Antisemitismus

Kurzdefinition:

Unter Antisemitismus werden alle Denk- bzw. Ausdrucksformen der Feindseligkeit und der Abneigung gegenüber Jüdinnen und Juden verstanden. Sowohl antisemitische Äußerungen und Handlungen als auch antijüdische Ressentiments können von Individuen und Kollektiven ausgehen, deren stereotypes Wissen auf einem Weltbild fußt, dass Jüdinnen und Juden homogenisiert, essentialisiert und stigmatisiert. Geschichtlich betrachtet zeichnet sich der Antisemitismus durch eine starke Anpassungsfähigkeit an die jeweiligen Bedingungen und gesellschaftlichen Kontexte einer spezifischen Epoche aus.


Zitat:
„Lars Rensmann versteht Antisemitismus „als besondere, moderne und politisch-kulturell situierte Form der Stereotypenbildung, sowie [...] als Ensemble von Vorurteilen, Klischees, fixierten kollektiven Bildern, binären Codes und kategorialen Attribuierungen sowie diskriminierenden Praktiken gegenüber Juden, die sich zur politischen Ideologie und zum Weltbild verdichten können. Wiewohl sich Kriterien zu ihrer Erfassung systematisch begründen lassen, manifestieren sich antisemitische Vorurteilsmuster und Ideologeme demnach im ideologiegeschichtlichen Prozess nicht starr und identisch, sondern sind in Abhängigkeit von der politischen Konstellation und dem politisch-kulturellen Gefüge zu deuten. Im demokratischen Kontext finden sie sich vielfach auch in codierten, indirekten und symbolischen Formen.“

(Rensmann 2004: 2)


Erläuterung:

Es ist das Jahr 1996. Die deutsche Fußballnationalmannschaft der Männer spielt im oberschlesischen Zabrze gegen Polen. Das Stadion liegt keine 50 Kilometer entfernt vom ehemaligen Konzentrations- und Vernichtungslager Auschwitz.
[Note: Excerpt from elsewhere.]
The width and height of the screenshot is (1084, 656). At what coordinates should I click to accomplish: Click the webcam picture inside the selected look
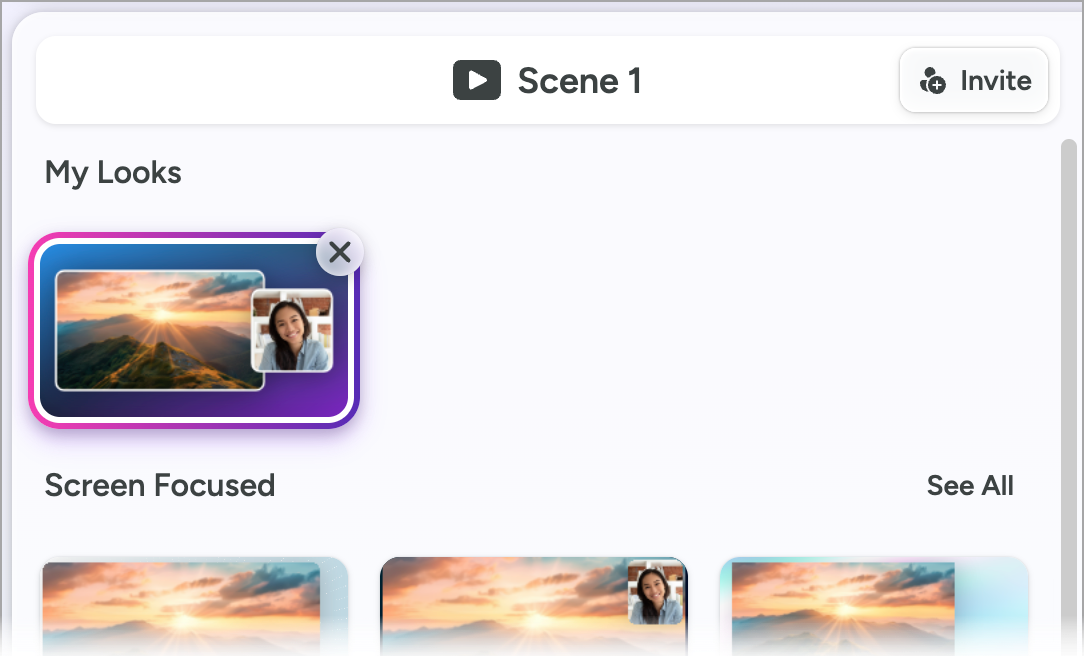click(x=292, y=330)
Während der deutschen Nationalhymne zeigen die aus Deutschland angereisten rechtsradikalen Hooligans den Hitlergruß. Es folgen Gesänge wie „Wir sind in Polen, um die Juden zu versohlen“. Danach wird ein Transparent ausgerollt, auf dem Folgendes zu lesen ist: „Schindler-Juden Wir grüßen euch“. Ein ähnlich offen zur Schau gestellter Antisemitismus manifestierte sich auch in den Namen ehemaliger rechter Fangruppierungen von Hertha BSC. Ausgestattet mit einem fatalen Geschichtsbewusstsein nannten sich diese Kollektive „Zyklon B“ und „Wannseefront“. Bei der An- und Abreise zu Fußballspielen skandieren Neonazis und rechtsradikale Fußballanhänger*innen in Öffentlichen Verkehrsmitteln nicht selten ein Lied, das den Bau einer U-Bahn bis nach Auschwitz zum Inhalt hat. Neben diesen offenen Formen der Feindschaft gegenüber Jüdinnen und Juden, die sich in der Gegenwart auch in der Beschimpfungskultur im und um das Stadion sowie auf Social Media Kanälen finden, sind auch unterschwellige antisemitische Ressentiments feste Bestandteile der Fußball(fan)kultur. Heute lassen sich zumeist von rechtsoffenen Fangruppierungen verwendete Chiffren, Kodes, Metaphern, Verschwörungserzählungen und Symbolbilder erkennen, die sowohl den Holocaust relativieren, negieren oder sogar verherrlichen als auch in Form einer vermeintlichen Kritik am Staat Israel versteckt werden. 

Literatur:

Benz, Wolfgang: Antisemitismus. Präsenz und Tradition eines Ressentiments. 3., aktualisierte Auflage. Frankfurt am Main 2020.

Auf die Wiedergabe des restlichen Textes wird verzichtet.